▸ About this task: Give back only the line containing "Choose the small 3分割メニュー template thumbnail" and every line after it through the end of the data below, transcribed exactly.

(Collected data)
★ ★ ★ ★
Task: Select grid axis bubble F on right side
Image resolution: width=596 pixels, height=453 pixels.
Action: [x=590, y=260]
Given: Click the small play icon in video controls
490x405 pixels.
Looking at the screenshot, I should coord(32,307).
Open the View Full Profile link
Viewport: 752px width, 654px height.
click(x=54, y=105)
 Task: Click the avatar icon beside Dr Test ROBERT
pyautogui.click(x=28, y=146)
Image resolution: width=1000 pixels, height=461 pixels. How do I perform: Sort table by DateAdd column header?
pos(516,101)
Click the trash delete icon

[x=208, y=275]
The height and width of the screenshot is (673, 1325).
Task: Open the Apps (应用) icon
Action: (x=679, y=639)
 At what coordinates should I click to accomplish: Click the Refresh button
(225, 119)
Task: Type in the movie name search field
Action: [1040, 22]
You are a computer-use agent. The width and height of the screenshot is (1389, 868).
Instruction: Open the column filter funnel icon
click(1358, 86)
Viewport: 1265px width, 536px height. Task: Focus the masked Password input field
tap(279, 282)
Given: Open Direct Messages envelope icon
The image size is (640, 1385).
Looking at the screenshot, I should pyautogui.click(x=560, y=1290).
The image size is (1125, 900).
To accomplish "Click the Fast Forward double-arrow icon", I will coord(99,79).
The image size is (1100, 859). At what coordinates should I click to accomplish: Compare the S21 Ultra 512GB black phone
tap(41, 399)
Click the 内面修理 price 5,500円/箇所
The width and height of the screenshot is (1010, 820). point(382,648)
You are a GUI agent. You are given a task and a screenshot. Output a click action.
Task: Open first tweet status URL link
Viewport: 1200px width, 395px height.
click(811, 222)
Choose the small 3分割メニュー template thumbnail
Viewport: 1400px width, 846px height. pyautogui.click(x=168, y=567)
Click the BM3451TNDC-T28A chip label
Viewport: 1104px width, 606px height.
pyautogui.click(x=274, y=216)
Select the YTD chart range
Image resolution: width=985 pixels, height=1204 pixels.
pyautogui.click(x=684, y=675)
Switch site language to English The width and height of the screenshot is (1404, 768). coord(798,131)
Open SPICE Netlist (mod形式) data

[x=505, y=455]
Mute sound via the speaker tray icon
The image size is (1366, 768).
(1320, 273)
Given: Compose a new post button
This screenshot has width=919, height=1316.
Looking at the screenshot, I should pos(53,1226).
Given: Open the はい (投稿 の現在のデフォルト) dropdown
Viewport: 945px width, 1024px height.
★ ★ ★ ★
▸ Answer space:
Choose the small 3分割メニュー template thumbnail
Viewport: 1400px width, 846px height. pyautogui.click(x=168, y=567)
Click the BM3451TNDC-T28A chip label
Viewport: 1104px width, 606px height.
pyautogui.click(x=274, y=216)
Select the YTD chart range
Image resolution: width=985 pixels, height=1204 pixels.
pyautogui.click(x=684, y=675)
Switch site language to English The width and height of the screenshot is (1404, 768). coord(798,131)
Open SPICE Netlist (mod形式) data

[x=505, y=455]
Mute sound via the speaker tray icon
The image size is (1366, 768).
(1320, 273)
Given: Compose a new post button
This screenshot has width=919, height=1316.
Looking at the screenshot, I should pos(53,1226).
Given: Open the はい (投稿 の現在のデフォルト) dropdown
Viewport: 945px width, 1024px height.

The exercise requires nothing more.